- [Your assignment]:
Copy each line of the records below that has "left" in it.
(Beginning of Material supplied)
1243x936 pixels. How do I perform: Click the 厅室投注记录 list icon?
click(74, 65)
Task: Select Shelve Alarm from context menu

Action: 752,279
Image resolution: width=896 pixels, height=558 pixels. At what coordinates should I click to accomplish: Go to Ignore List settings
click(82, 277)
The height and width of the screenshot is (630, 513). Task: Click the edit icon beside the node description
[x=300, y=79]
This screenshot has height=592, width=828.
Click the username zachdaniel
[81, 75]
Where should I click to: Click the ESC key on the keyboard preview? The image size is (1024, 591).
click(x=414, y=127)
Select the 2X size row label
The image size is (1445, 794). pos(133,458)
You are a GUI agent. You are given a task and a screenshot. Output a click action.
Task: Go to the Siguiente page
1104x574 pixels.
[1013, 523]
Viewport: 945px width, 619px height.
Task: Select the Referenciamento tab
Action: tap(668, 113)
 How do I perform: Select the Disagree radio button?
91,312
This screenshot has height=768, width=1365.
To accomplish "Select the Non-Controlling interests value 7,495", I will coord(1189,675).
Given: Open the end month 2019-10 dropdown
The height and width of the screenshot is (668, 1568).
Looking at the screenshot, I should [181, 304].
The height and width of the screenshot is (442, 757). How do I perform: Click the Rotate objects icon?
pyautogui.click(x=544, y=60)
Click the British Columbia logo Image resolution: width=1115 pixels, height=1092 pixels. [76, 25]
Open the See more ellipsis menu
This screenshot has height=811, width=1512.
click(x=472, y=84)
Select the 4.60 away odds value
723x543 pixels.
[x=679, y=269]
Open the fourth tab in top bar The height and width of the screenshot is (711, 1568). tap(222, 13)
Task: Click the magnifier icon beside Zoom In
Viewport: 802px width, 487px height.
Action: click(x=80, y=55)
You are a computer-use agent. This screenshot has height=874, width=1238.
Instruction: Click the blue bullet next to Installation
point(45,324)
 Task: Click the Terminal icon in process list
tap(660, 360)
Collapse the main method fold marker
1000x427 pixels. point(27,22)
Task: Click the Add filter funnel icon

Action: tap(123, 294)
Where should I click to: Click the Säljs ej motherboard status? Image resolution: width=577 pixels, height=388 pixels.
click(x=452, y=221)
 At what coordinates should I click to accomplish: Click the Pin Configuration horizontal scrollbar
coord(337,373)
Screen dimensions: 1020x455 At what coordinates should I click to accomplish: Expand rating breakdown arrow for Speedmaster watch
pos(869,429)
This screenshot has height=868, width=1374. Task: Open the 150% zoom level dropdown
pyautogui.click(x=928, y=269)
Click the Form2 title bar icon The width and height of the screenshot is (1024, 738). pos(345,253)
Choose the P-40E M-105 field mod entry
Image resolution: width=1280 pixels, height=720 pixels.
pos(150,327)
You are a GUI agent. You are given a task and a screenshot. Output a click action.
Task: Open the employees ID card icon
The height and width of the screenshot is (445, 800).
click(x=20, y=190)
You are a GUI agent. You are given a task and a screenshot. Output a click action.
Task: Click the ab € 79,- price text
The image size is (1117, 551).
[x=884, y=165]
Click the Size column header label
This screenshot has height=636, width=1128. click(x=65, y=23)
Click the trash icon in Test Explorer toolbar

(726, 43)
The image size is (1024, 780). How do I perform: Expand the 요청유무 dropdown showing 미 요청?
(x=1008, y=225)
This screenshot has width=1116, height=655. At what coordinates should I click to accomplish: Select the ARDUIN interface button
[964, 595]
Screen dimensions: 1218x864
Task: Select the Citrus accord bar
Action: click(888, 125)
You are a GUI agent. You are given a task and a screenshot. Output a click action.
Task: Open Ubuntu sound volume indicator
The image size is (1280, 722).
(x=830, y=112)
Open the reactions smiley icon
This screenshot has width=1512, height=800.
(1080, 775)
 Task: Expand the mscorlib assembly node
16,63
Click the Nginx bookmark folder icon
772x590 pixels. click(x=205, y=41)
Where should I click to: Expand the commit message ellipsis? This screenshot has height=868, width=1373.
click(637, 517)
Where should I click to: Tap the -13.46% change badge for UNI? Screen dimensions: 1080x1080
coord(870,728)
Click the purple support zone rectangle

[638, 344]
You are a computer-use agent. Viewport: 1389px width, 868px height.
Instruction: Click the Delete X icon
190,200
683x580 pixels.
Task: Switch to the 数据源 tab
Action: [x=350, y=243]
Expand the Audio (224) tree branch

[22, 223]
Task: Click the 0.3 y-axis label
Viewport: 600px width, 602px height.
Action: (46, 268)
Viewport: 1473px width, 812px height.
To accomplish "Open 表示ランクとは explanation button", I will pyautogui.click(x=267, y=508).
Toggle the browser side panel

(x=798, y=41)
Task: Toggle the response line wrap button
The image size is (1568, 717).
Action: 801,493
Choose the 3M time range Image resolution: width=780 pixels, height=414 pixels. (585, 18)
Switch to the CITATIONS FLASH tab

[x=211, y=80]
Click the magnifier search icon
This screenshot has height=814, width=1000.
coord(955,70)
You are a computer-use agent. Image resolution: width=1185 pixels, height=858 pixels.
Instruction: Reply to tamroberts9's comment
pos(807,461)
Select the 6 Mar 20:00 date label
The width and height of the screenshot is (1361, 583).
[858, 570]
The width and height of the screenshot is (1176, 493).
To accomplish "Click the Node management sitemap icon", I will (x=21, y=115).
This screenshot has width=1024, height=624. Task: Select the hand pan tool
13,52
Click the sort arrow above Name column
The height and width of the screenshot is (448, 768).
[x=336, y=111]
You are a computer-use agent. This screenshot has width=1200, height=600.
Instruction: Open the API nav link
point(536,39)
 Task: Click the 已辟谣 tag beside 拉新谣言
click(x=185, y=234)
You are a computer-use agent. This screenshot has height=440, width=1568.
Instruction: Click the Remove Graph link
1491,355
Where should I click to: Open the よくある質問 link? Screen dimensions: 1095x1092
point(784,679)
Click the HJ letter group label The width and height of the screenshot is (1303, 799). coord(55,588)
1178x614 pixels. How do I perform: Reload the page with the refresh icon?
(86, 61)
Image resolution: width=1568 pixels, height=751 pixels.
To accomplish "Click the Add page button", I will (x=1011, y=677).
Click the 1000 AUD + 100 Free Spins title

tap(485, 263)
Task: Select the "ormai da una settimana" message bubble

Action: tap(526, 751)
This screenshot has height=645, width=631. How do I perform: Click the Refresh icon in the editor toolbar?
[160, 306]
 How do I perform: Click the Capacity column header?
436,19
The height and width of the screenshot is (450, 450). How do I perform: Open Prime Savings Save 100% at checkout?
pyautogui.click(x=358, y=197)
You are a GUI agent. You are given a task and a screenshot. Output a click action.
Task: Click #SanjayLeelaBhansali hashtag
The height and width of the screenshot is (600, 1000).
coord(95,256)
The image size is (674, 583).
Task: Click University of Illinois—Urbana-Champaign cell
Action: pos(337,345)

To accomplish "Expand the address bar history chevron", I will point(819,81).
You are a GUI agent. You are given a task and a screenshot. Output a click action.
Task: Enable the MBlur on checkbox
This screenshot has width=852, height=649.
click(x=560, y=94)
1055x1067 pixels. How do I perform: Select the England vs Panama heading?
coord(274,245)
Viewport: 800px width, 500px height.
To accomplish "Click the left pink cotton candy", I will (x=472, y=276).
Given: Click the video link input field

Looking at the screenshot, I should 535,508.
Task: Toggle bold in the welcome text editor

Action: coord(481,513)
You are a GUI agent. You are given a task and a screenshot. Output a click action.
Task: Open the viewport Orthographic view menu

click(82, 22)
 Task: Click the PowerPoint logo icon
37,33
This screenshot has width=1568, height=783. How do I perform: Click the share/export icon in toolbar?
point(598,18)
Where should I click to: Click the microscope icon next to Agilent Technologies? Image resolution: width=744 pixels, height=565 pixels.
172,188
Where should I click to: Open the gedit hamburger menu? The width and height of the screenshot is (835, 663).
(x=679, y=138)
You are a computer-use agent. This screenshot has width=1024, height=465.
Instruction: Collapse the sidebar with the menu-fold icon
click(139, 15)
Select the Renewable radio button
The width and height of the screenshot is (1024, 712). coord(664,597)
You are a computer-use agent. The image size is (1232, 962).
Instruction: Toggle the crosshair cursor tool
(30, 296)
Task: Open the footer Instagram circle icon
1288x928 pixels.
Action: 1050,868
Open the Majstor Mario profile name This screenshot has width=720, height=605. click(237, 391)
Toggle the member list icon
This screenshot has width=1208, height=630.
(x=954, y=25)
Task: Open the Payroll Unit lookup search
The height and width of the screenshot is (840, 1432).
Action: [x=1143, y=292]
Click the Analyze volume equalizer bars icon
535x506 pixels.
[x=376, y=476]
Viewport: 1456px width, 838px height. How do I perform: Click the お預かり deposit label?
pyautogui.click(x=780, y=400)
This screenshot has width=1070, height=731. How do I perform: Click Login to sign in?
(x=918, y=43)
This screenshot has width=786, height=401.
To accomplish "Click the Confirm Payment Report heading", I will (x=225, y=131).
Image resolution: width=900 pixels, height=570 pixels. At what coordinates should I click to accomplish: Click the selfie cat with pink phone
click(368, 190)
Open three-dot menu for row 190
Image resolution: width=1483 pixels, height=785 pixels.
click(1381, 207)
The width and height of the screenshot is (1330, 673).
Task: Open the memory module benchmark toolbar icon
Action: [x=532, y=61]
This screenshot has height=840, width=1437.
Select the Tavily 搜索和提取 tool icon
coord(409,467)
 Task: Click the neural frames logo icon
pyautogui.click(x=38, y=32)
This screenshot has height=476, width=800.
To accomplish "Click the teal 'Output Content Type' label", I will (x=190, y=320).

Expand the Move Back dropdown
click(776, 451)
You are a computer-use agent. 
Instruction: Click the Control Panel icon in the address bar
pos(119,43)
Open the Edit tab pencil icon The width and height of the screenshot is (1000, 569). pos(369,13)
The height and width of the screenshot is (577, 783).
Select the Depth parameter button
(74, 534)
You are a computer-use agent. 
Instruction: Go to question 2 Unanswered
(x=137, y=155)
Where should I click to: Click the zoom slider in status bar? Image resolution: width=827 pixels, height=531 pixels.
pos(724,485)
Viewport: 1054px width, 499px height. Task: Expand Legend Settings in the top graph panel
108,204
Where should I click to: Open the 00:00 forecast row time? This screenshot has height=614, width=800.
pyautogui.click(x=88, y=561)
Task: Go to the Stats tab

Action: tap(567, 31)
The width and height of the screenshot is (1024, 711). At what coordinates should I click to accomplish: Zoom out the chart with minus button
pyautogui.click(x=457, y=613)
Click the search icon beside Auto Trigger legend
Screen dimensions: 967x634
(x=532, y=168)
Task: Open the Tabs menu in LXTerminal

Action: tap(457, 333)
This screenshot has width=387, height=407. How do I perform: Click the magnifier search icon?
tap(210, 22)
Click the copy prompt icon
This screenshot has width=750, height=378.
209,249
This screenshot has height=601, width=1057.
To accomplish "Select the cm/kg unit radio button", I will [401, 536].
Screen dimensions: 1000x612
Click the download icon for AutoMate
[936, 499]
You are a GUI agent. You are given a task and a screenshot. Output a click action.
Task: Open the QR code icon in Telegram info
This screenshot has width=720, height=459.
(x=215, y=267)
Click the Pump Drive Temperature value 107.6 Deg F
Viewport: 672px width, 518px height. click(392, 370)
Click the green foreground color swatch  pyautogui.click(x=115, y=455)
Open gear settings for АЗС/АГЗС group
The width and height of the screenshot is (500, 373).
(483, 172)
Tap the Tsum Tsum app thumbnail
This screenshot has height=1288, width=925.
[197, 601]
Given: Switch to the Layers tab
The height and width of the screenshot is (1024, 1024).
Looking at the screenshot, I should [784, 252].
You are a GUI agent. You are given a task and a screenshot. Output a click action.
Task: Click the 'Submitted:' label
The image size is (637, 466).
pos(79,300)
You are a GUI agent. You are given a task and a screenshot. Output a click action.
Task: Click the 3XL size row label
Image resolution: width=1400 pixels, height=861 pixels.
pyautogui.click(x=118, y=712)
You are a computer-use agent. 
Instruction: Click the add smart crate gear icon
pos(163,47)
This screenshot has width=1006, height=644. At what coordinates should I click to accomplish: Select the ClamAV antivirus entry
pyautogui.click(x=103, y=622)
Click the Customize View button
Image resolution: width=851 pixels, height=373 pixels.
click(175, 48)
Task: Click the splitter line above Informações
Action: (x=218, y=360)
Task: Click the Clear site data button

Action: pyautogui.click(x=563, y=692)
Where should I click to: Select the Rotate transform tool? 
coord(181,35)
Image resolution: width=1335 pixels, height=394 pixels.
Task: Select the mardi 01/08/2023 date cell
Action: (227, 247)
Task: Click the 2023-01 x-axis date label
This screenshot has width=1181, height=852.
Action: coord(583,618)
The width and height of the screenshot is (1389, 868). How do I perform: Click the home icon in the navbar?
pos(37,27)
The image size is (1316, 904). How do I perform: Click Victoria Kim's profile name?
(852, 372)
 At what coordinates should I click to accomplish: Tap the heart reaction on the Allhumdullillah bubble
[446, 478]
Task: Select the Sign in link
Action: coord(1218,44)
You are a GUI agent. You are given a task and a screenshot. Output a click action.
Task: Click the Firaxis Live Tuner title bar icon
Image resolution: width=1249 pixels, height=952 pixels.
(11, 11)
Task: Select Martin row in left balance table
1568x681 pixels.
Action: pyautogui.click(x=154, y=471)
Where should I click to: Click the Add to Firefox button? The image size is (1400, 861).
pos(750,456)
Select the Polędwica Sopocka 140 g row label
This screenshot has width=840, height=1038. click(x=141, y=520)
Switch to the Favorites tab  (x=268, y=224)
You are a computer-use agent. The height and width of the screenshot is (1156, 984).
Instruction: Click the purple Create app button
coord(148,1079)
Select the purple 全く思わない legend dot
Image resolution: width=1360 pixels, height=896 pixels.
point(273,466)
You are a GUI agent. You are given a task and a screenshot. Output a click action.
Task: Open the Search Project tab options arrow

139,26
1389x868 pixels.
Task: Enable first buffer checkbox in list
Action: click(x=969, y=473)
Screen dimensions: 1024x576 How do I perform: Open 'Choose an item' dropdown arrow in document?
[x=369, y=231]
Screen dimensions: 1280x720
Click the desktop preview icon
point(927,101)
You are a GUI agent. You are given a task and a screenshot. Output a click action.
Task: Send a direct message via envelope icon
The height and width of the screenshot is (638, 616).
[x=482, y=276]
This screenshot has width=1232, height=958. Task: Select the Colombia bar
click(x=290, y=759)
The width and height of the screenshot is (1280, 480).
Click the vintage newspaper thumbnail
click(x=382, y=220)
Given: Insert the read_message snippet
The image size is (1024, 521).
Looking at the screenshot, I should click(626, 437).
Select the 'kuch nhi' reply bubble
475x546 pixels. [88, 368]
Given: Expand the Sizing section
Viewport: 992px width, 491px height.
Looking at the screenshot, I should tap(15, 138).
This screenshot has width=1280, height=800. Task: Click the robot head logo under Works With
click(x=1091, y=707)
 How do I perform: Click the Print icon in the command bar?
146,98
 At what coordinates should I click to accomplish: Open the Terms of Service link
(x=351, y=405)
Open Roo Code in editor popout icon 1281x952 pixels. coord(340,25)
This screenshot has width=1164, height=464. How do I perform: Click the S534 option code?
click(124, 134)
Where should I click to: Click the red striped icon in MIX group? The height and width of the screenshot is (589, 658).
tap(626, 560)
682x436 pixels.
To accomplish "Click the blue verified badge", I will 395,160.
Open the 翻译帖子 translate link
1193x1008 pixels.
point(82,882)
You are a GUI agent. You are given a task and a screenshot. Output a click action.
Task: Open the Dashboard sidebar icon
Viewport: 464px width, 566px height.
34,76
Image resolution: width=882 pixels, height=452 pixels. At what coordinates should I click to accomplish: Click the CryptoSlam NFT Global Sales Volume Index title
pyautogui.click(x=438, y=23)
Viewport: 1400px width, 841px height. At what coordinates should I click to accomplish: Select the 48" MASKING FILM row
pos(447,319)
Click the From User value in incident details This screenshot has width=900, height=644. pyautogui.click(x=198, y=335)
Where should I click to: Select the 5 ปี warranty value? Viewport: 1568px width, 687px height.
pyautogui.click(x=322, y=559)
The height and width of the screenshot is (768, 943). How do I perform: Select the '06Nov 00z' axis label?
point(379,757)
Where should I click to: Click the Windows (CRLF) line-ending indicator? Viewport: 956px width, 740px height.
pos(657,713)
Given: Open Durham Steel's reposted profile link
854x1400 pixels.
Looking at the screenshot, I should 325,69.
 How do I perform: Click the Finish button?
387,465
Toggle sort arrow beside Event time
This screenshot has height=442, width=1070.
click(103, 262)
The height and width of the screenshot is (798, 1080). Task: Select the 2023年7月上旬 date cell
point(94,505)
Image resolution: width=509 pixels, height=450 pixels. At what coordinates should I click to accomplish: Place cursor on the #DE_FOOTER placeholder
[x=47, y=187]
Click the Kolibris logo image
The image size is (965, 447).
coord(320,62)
(End of Material supplied)
- [Response below]:
To accomplish "Click the left pink cotton candy", I will (x=472, y=276).
Task: Select Martin row in left balance table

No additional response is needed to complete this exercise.